### INPUT
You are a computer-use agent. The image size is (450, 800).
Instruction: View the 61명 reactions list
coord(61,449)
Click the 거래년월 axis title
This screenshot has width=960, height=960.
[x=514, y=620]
==
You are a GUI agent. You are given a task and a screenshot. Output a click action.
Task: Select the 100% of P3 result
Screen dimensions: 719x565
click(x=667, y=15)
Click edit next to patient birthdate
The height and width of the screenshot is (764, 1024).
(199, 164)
---
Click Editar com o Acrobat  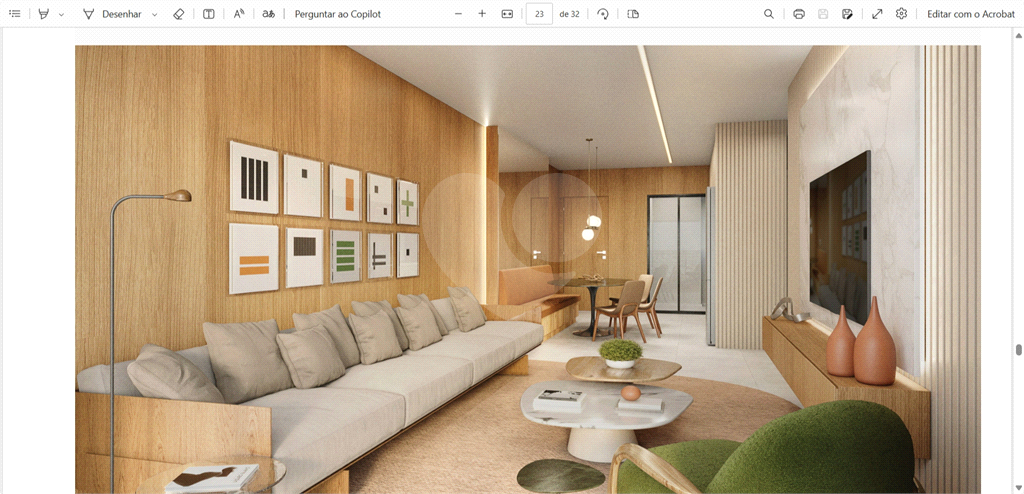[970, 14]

### PROBLEM TO SOLVE
Gather every line from the entries above where the word "agent" appears, and copy them.

### RESPONSE BOX
You are a computer-use agent. The image size is (450, 800).
You are a GUI agent. You are given a task and a screenshot. Output a click action.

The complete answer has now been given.